Kendala yang dialami oleh AM dan juga risiko yang ditimbulkan dari penyaluran produk pembiayaan anggota koperasi dengan pola executing juga cessie membuat BMI harus lebih jeli dalam mengelola perkiraan kerugian yang akan muncul atas produk ini. Perkiraan kerugian yang muncul atas pembiayaan yang disalurkan dapat dihitung dengan menggunakan dua metode pengukuran risiko pembiayaan, yakni metode Standardized Approach dan Internal Ratings Based Approach. Pengukuran risiko pembiayaan berdasarkan metode Standardized Approach tidak diperkenankan oleh Bank Indonesia karena metode tersebut memberikan bobot yang sama terhadap risiko pembiayaan tanpa mempertimbangkan kondisi makro dan mikro perekonomian, jenis pembiayaan, kualitas pembiayaan, limit pembiayaan dan jatuh tempo pembiayaan. Bank Indonesia mengizinkan penggunaan Internal Ratings Based Approach sebagai metode pengukuran risiko pembiayaan karena besarnya risiko pembiayaan yang akan dibentuk lebih mendekati kenyataan kerugian yang terjadi selama proses pemberian pembiayaan berlangsung.

Metode pengukuran yang dikembangkan oleh Basel Committee adalah CreditRisk+ dari Credit Suisse Financial Products (CSFP), CreditMetrics dari JP Morgan, dan Portfolio Manager dari KMV. Berdasarkan survei yang dilakukan oleh Crouchy, et al (2001) terhadap 1800 bond dalam 13 mata uang di Amerika Utara, Eropa, dan Asia sampai pada suatu kesimpulan bahwa model perhitungan kredit dengan memakai pendekatan Credit Metrics, Credit Risk+, dan KMV model dianggap menghasilkan perhitungan VaR kredit yang tidak jauh berbeda satu sama lain.
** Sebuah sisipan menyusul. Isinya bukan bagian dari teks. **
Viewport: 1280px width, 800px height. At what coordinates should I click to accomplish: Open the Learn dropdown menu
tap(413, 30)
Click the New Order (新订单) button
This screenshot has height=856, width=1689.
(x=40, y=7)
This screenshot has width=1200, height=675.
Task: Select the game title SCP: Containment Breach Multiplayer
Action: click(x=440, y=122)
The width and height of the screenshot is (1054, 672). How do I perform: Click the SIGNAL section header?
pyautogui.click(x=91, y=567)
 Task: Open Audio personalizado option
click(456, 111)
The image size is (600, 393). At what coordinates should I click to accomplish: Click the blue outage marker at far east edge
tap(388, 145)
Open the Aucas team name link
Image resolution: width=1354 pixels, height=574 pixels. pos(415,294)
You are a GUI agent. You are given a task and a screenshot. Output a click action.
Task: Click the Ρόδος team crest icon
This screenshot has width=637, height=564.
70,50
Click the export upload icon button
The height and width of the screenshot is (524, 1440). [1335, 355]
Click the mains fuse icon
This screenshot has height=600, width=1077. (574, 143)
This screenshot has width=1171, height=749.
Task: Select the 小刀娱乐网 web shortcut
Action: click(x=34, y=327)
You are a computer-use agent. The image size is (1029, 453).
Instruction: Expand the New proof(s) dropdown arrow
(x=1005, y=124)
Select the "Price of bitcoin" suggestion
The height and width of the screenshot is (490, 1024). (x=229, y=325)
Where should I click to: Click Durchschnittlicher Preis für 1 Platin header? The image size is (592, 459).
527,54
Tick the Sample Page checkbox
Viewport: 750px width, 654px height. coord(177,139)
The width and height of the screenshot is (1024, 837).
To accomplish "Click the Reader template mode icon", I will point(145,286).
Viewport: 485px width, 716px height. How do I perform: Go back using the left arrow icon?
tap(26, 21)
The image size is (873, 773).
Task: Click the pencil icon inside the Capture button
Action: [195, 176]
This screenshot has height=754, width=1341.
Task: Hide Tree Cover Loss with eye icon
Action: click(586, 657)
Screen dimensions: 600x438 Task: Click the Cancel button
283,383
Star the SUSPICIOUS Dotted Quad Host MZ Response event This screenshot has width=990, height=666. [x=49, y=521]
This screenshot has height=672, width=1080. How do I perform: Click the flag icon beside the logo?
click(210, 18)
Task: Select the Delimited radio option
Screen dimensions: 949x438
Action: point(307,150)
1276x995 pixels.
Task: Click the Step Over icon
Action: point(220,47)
Ketiga model tersebut ternyata cukup valid digunakan untuk menghitung regulatory capital yang dapat menyerap risiko kredit, khususnya untuk obligasi dan kredit-kredit tanpa option feature.

Berdasarkan pertumbuhan aset, volume penghimpunan dana, dan penyaluran dana untuk pembiayaan anggota koperasi yang dilakukan oleh bank syariah serta besarnya risiko yang harus ditanggung dalam penyaluran pembiayaan tersebut, dalam skripsi yang menggunakan studi kasus PT Bank Muamalat Indonesia Tbk Cabang Bogor ini akan dihitung besarnya risiko pembiayaan anggota koperasi.